Twelfth Card, by Jeffery Deaver
#6 Lincoln Rhymes series
“You like that actor broke his neck?” She slurped her coffee, added more sugar. Slurped again.
“An’ you can’t move nothin’?”
“Keesh,” Geneva whispered. “Chill, girl.”
“Just, you know, damn.”
Paraplegic Lincoln Rhymes is back in his Upper West side townhouse with his usual cast of of friends. This time he is called to investigate an attempted attack in Harlem on 16 year old Geneva Settle. Geneva was researching her ancestor, Charles Singleton who had been a freed slave 140 years ago, when she had eluded an attack using her street smarts. The attacker goes on to kill a bystander and a police officer at the scene, so it is all hands on deck to protect the girl and to find out what had made her a target.
Lincoln is also dealing with some personal insecurities. After months of machines working his paralyzed body it is finally time to find out if it has made any difference and he is willing to use any excuse to put this off. Sellitto has a close encounter with the killer and has become a bit gun-shy, a bad thing when you are chasing dangerous men and women everyday and a good way to get yourself killed. Kara, the musician from the last book makes a small appearance.
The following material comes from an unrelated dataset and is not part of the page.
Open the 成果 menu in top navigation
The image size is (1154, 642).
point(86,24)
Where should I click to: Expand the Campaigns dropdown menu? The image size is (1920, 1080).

This was my least favorite of the series so far for a few reasons, but what it all comes back to is that is felt more like a politically correct history lesson than a thrilling mystery. The slang used by Geneva and her best friend seemed stereotypical and tired. The old mystery involving the freed slave also working with the black activists of the time was not interesting enough to keep the story moving. I’m no lawyer, but the end seemed very outlandish to me.
Deaver’s books are always well written, fast-paced, and full of many twists and turns. This one was too, it just wasn’t quite up to the level of his others. And it did seem very appropriate to be reading this while I was in New York!